If you want to see genuine, long-term improvements in your users’ email security behaviors, you’re going to need to adhere to a few core principles.
1) Executive Sign-Off Isn’t A “Nice to Have”
Realizing dramatic improvements to employee security behaviors isn’t going to happen overnight. Quite the opposite, in fact, to be consistent and maintain your efforts over the long-term. Yes, of course, you can expect to see substantial improvements within the first few months, but they will quickly disappear if you fail to stay consistent.
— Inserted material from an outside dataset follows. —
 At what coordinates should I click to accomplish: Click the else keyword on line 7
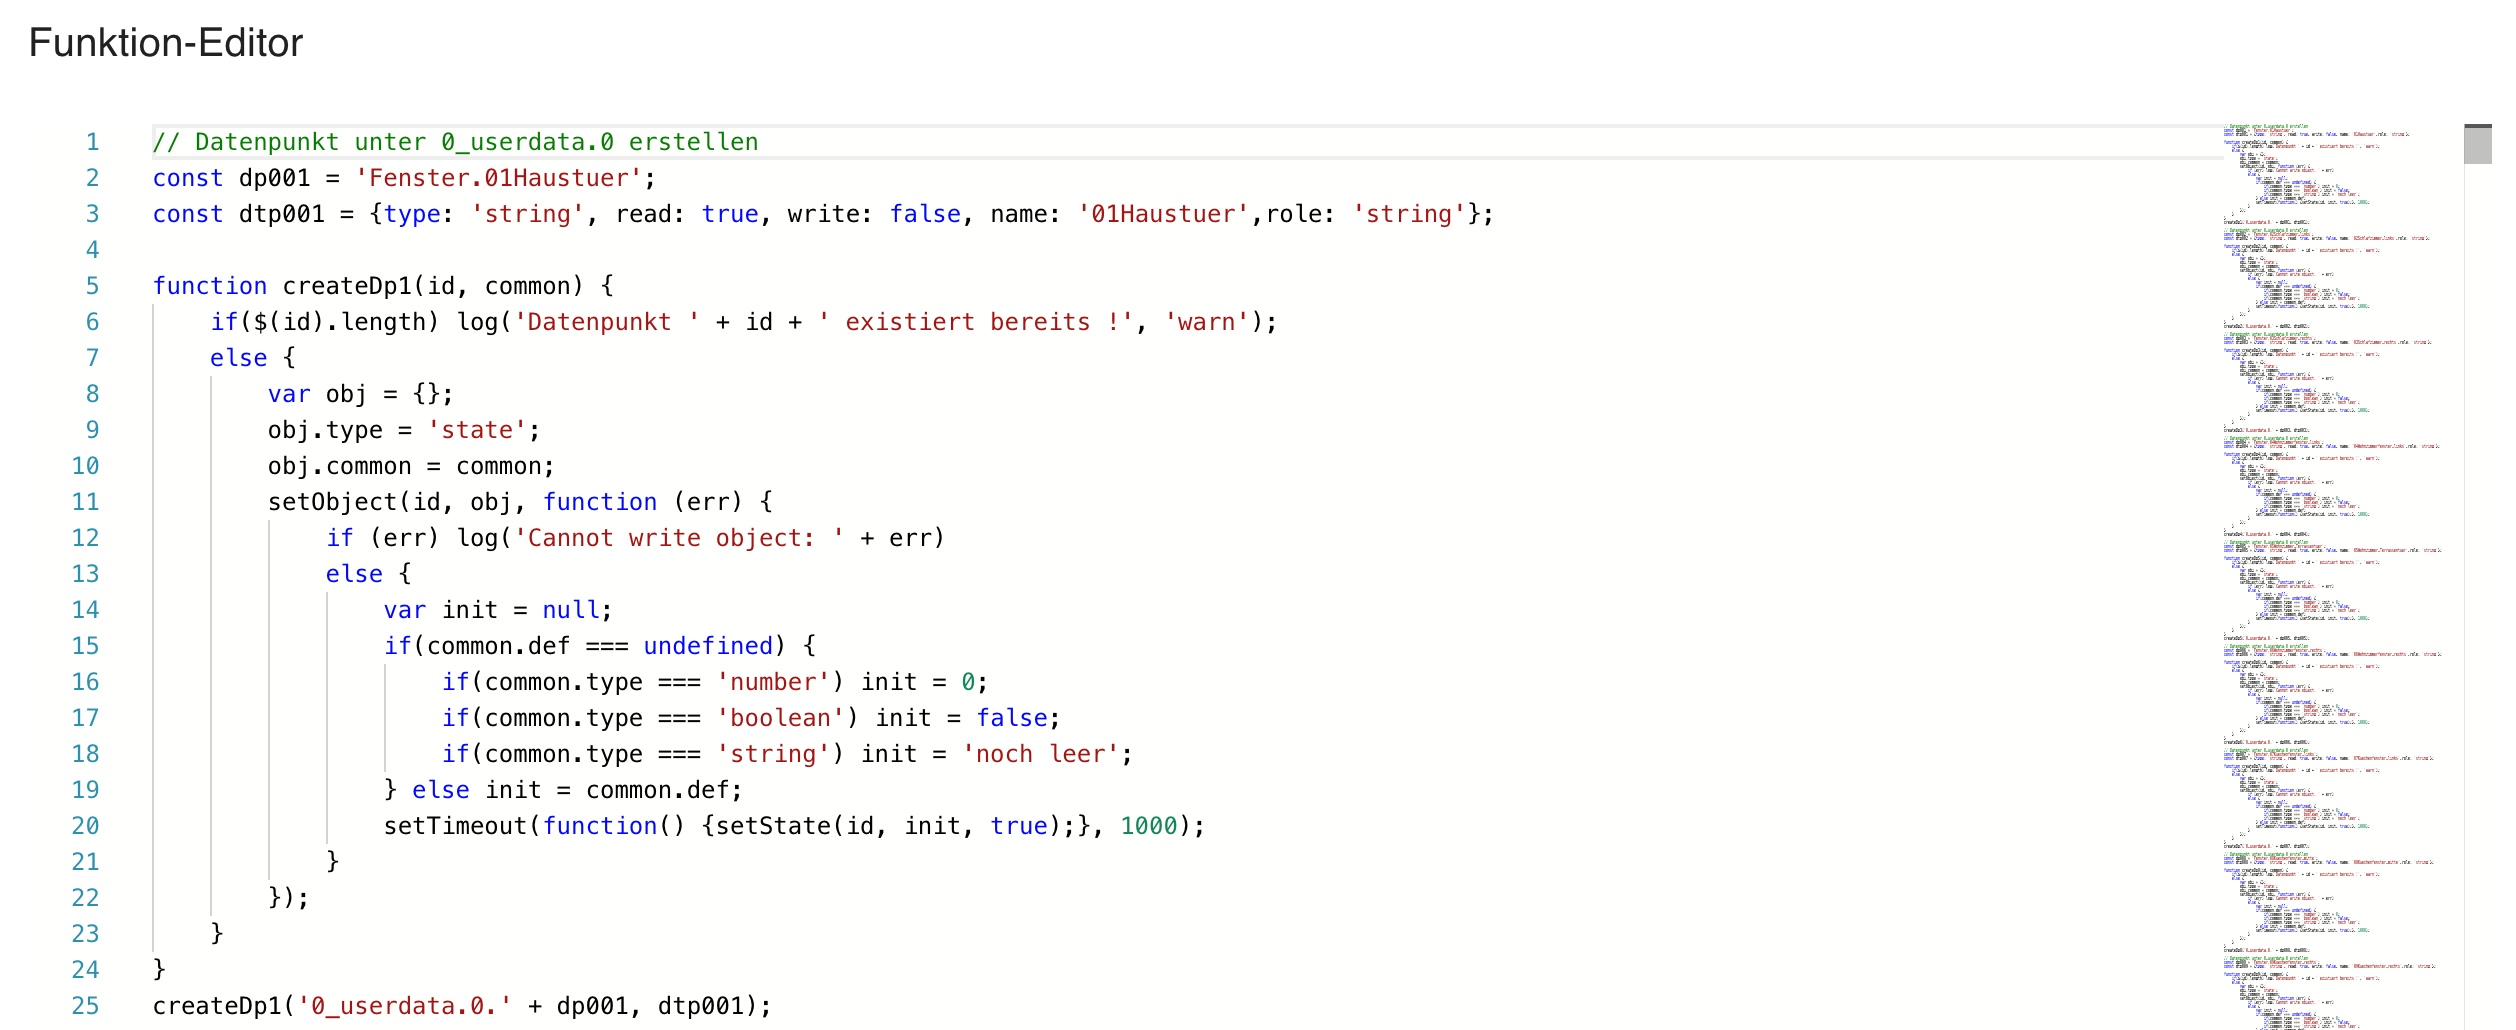[239, 358]
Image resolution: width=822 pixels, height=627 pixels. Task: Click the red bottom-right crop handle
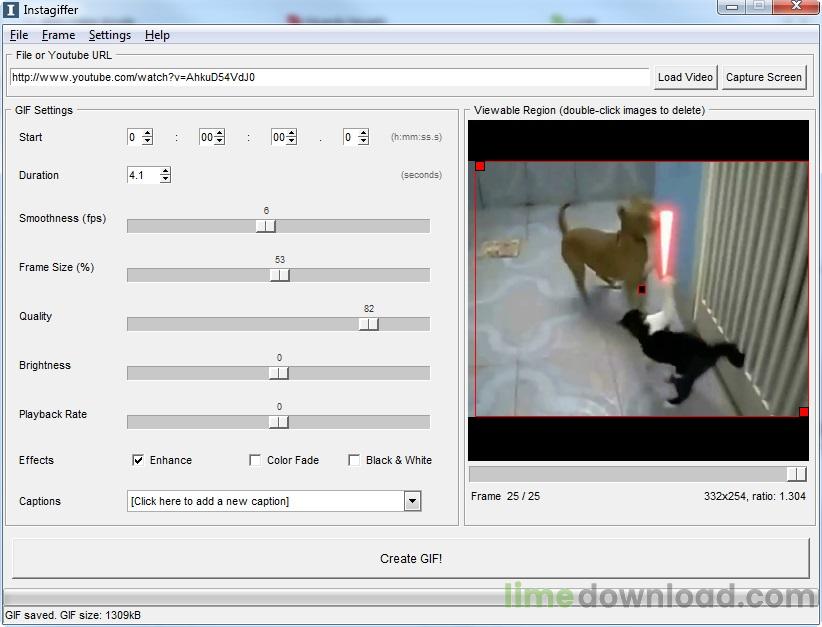pyautogui.click(x=804, y=412)
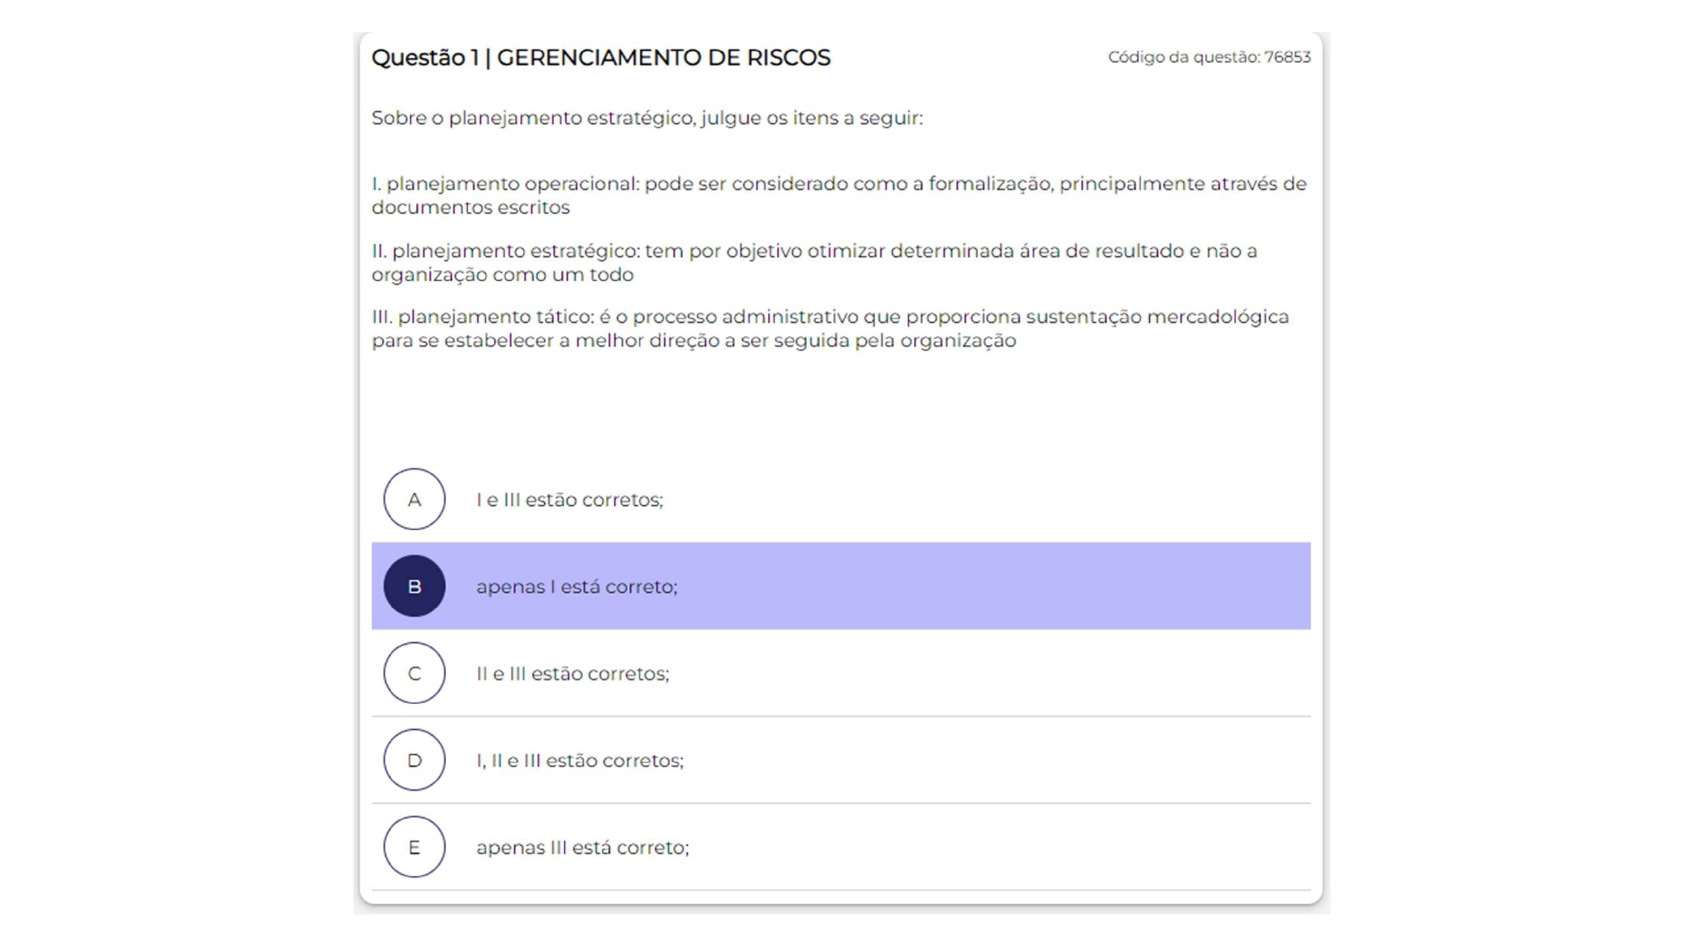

And how do you stay consistent? You make sure you have support from above, specifically in the form of agreed long-term funding. To be sure of this, you’ll need to develop a strong business case, accurately track ROI of the program and routinely provide senior management with clear performance reports.
2) Success Must Be Easy
If you think the goal here is simply to persuade users to delete suspicious emails, you are seriously missing a trick. In reality what you really want is for your users to report suspicious emails whenever they arise, enabling you to identify and quarantine similar emails, tighten your technical security controls to catch similar phishing lures in the future nand build up a pool of real-world source material to aid in the production of future phishing simulations.
But here’s the thing. In order to achieve this, you’re going to need to make the reporting process as easy as it can possibly be. To that end, it would be wise to add a simple “report phishing email” button to your users’ email client.
3) Point-Of-Failure Training
When you initially launch your program, you’ll notice that your users improve very rapidly. At the same time, though, they’ll fail a lot in the beginning.
But failure isn’t a bad thing. All the time your users are correctly identifying phishing simulations, they aren’t really learning anything, they’re just showing you what they can do.
Each time one of your users fails a phishing simulation, they should immediately be sent to a relevant, multimedia training web page, which will educate them about the type of phishing email they have just been tricked by and help them to identify similar lures in future.
To really embed these lessons, you should also retest users within a week or so of their failed simulation. If certain users consistently fail both simulations, it may be worth following up with them personally.
Persistence: The Number One Factor in Success
As you have no doubt already surmised, the phishing awareness training program I just described is about as far from the standard annual security awareness training program that you can possibly get. Instead of pulling users into a stuffy classroom once per year, you’ll be providing a much higher standard of training, regular real-world testing, and an opportunity for users to take an active role in the security of your organization.
At the same time though, this process never really ends. If you suddenly decide to shelve the program, you’ll find that within a few months your users are back to their old wicked ways.
And here’s another thing to consider. No matter how good your users get at identifying phishing emails, mistakes will always happen. People are not machines, and while you can certainly expect to reach a 98 or 99% success rate, you can never assume that 100% of phishing emails will be correctly identified and reported.
Naturally, then, I would never dream of suggesting that the program like this could replace the need for high-quality technical security controls and a professional, well-trained incident response team.
No, this has never been a case of “either-or”. Quite the opposite, if you are genuinely committed to securing your organization against the threat of phishing, you will need to combine a well-trained workforce with a powerful, well-provisioned security resource.